Last month, I had the pleasure of sitting on a panel on software
testing along with Tammer Saleh, Bryan
Liles, and Sandi Metz.
It was a lot of fun. They’re a great group of folks and we had plenty
of interesting discussion about testing.
One of the questions we talked about was, “Bryan says to test all the
fucking
time.
ALL the time? Really? What about when writing
spikes?”Tammer suggested that you write your spike without tests and comment out all the code
when you’re done. You then start writing tests and uncomment only the
code that you need to make it pass, refactoring along the way. I love
this strategy when dealing with existing, untested production
code, but when Obie asked
if I had any thoughts, my response was, “Um, I basically hate that
idea.”
TDD and spikes are design tools. Test-driving your code is effective
with “design in the small,” helping you build objects that are
cohesive, loosely-coupled, and communicate via intention-revealing
interfaces. In
order to do this effectively though, you typically have to have some
idea of what you’re going to build. Personally, I find TDD to be an
excellent exploratory/discovery tool, but even I have a very tough
time being effective when I work with objects at a low-level if I
don’t have a higher-level picture in my mind. When that picture is
fuzzy or blank, spikes become invaluable. I can just hack my way to a
prototype. The code quality doesn’t really matter, because my main
goal is answering the question “how the hell am I going to do this?”
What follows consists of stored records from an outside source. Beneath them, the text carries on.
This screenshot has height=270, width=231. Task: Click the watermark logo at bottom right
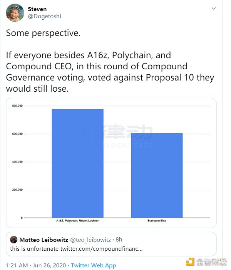coord(206,262)
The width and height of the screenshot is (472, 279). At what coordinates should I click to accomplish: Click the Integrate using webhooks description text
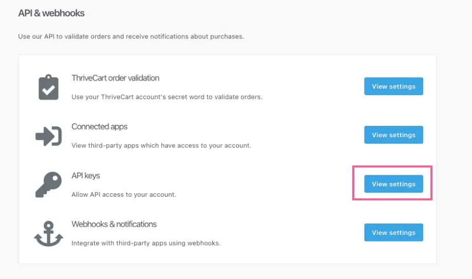pyautogui.click(x=146, y=243)
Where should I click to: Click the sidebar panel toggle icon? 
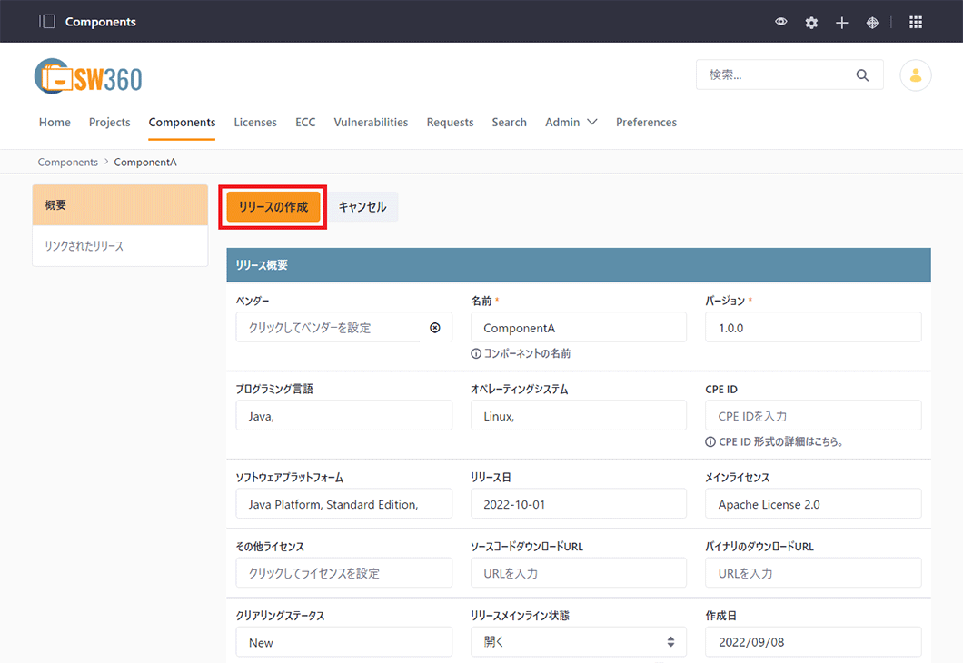pos(47,22)
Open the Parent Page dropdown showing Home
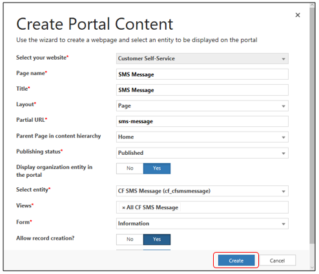The height and width of the screenshot is (274, 319). (x=202, y=137)
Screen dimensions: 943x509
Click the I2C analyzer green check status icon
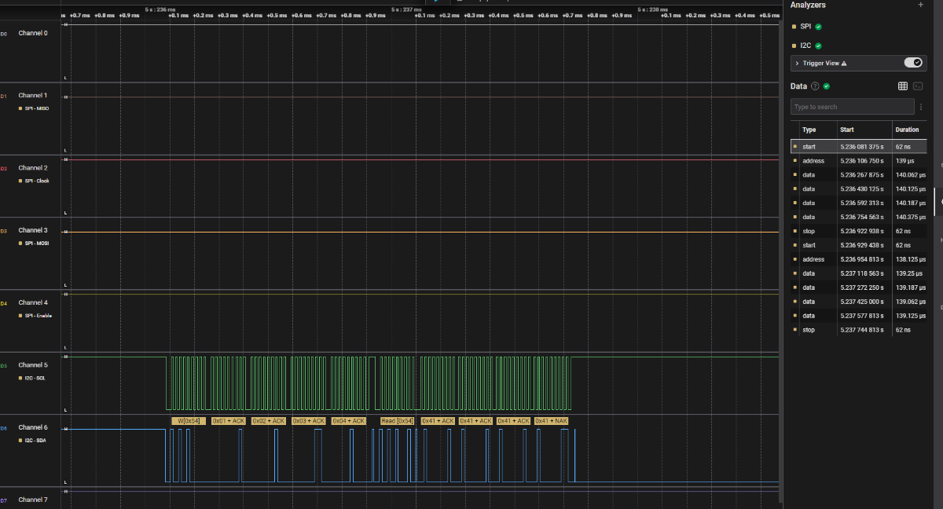(x=818, y=46)
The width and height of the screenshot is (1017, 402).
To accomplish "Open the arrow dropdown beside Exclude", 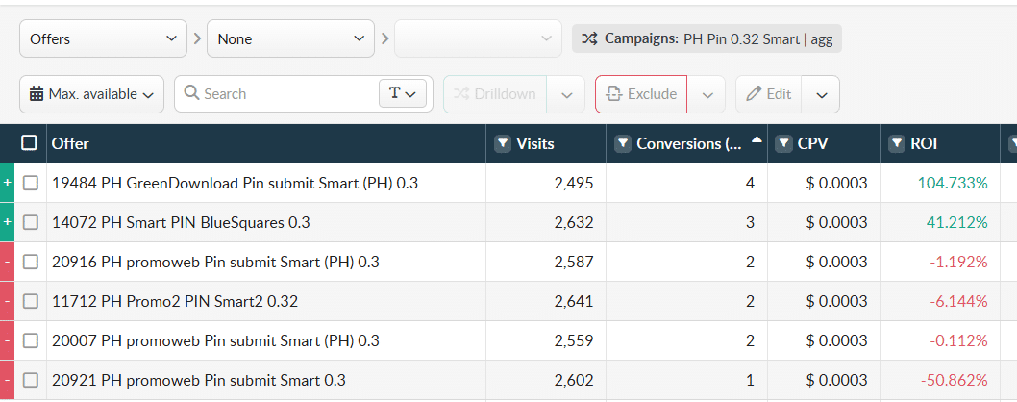I will coord(707,94).
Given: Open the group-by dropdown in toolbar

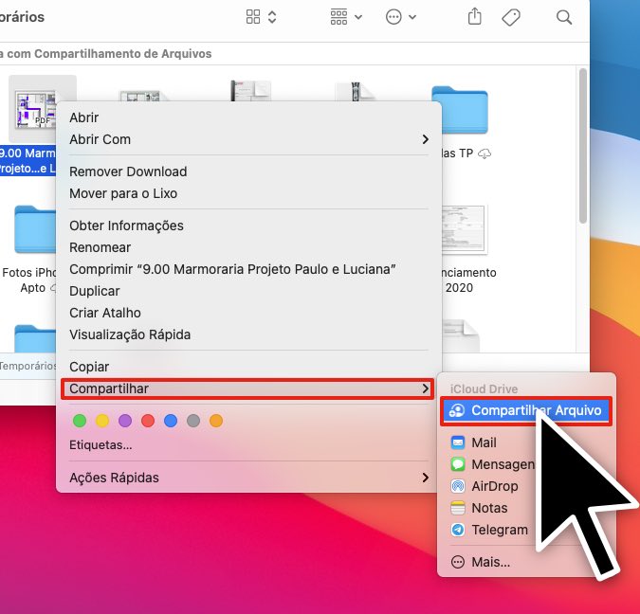Looking at the screenshot, I should [346, 17].
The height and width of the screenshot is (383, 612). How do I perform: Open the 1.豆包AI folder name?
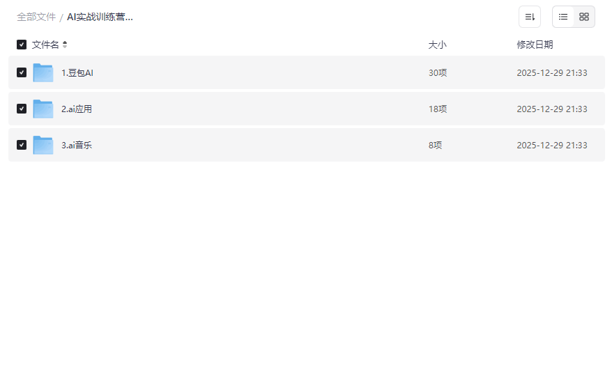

When I’m through spiking, I throw it away. Or at least commit it to a
temporary branch so I can reference it if I need to. I want to be
free from that code so I can combine the insight I’ve received from
the spike with the usual design benefits of TDD. If I leave that code
in place, it’s too easy for me to think that it’s good enough if I
just get it under test now. That’s not how you get the max benefit
from TDD.
BUT
Commenting out the code and then writing tests does give you a degree
of freedom that I hadn’t thought of during that panel. Probably my
favorite thing about TDD is that it lets me mentally separate the What
from the How. Figuring out which tests to write - specifying the
What - is frequently more difficult than making them pass. Tammer’s
approach gives you a great opportunity to write the tests you wish
could have written before…without the extra work of having to make
them pass. You can get moving pretty quickly, writing a test and
uncommenting a couple lines, rinse, repeat, with only occasional
slowdowns as you nudge the implementation a bit.
Another thing that didn’t dawn on me until recently is that the good
TDDers I’ve met are all good hackers as well. I suspect it’s because
good hackers quickly learn that the easiest way to make sure your code
still works is to write automated tests, and the easiest way to write
automated tests is to write them before the code. What this means is
that when Tammer writes a spike, the end result is going to be pretty
good code that gets the job done. From there, he writes the tests to
give him a safety net which he can use to refactor the code to make it
even better.
Test-after as a means of learning how to test
Writing code and testing it afterwards isn’t just for spikes though.
I think it can also be a useful strategy for learning how to write
tests. If you’ve been coding Ruby for the last two years but don’t
know RSpec (or test::unit, or shoulda, etc..), you’re going to have to
go through the learning curve, plain and simple. This means learning
new syntax, libraries and idioms. On the RSpec list, I occasionally
see questions like, “I wrote this test but it’s failing, but I know
the code works fine, why is RSpec stupid?” The problem comes from
thinking that the author wrote the test correctly in the first
place…clearly that’s not the case. By writing the code first and
then the tests, you get the effect of TDD applied to learning a
testing framework.
Now I want to make it absolutely clear that I don’t advocate
test-after as your main strategy. I do think that it can be
combined with spikes to write well-designed production code. And I
think it can be useful for learning how to test as well. The fact
is that TDD is hard to do well, and as with any difficult technique
requires practice. You’re not going to get there overnight, and it’s
perfectly fine to fudge the process if that’s what it takes to
develop your skills. Just be sure to practice real TDD too, so you
can eventually be test-driving by default.